You could then say that GNU itself is a brand -- a very powerful one
indeed. Richard Stallman has certainly done all it could to establish
GNU as a brand and to preserve its clearly distinct and unique brand
identity.
GNU is not just an organization; it's a community, a way of life, a
trend, a dream of a better world; it's something touching subtly your
emotions and your dreams; it's a challenge, a revolution, a spirit.
Or in other words, it's a great brand.
Being part of GNU is not just about using some software products; it's
about evangelizing other people about them; it's about helping other
people use them; it's about documenting the products; it's about being
part of a community of people who support the products; it's about
living the product; it's about maintaining them and enhancing them.
Or in other words, it's a great brand experience.

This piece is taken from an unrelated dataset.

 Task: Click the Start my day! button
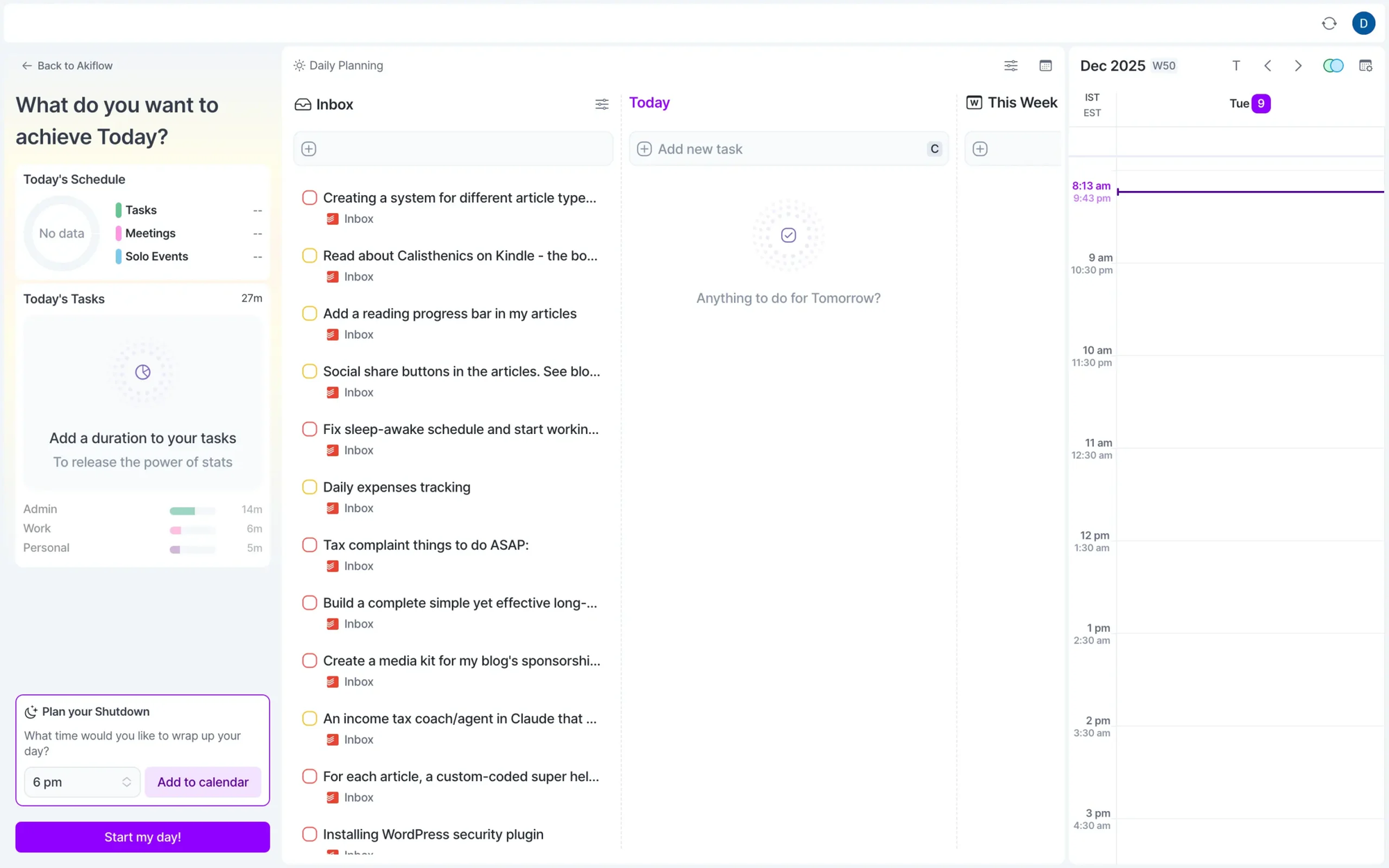click(x=142, y=836)

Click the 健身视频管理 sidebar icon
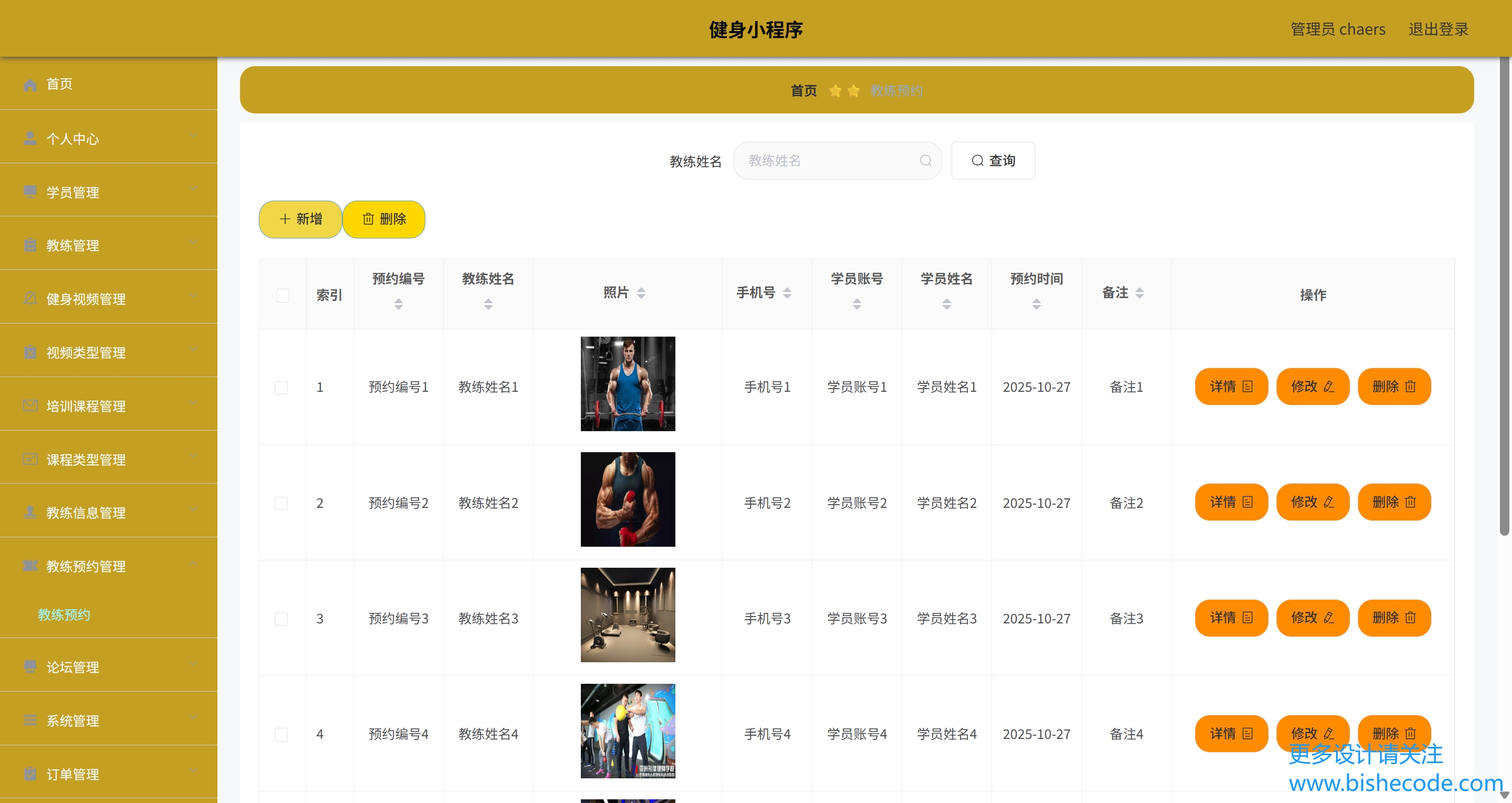30,299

But the GNU brand goes further than that - it gets to the point where
GNU does no longer produce any products, and the consumers produce the
products themselves. GNU only does marketing and branding activities,
and puts its brand on products which are actually created by its
consumers.
In this funny explanation, the GNU brand of course represents the
ideas of free software.
So you have a funny explanation of why people contribute to free
software. Why are people writing free software to the GNU project for
free ? For the same reason that other people are buying very
expensive products of a specific brand, while there are other
products, totally equivalent, on the same shelf and at half the price,
of a different maker. From a purely greedy commercial point of view
it is an equally meaningless behaviour. If you can accept the fact
that branding works in causing "illogical" commercial behaviour in
people, you can accept the fact that free software ideas (acting in
the same way as a brand does) can do the same.

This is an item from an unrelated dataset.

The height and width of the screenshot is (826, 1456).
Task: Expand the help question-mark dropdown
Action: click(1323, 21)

Anyway, to come back to your question, in my experience with GNUstep,
people contributing to free software come from all sorts of
backgrounds, and do so for all sorts of reasons. Yes, generally for
most people it has something to do with team working, building a
better world, helping each other, building communities, but the
reasons might well vary.
GNUstep has a somewhat special story, because a large part of its
users and developers sincerely believes that it is, or could be, the
best environment on the planet, so there is very strong fidelity to the
project, and there are strong additional reasons for many users and
developers to work on it and support it. To be honest a few of those
users and developers don't actually care much about free software, and
are much more interested in the actual technology and in the product
(which I think it's fine once they respect the rules and comply with
the terms of the licenses).
Still, the ideas of free software are very important for most people;
particularly at the beginning, because they often provide a strong
motivation to start your free software activity.
Once you are doing it, it's very much a community experience where you
just do it and you know a lot of people doing it and it's part of your
life, and as with any sort of life or routine, you don't need to be
continuously reminded the reasons why you are doing what you are
doing -- you just do it.
Thanks for taking the time for this interview and for your work on free software!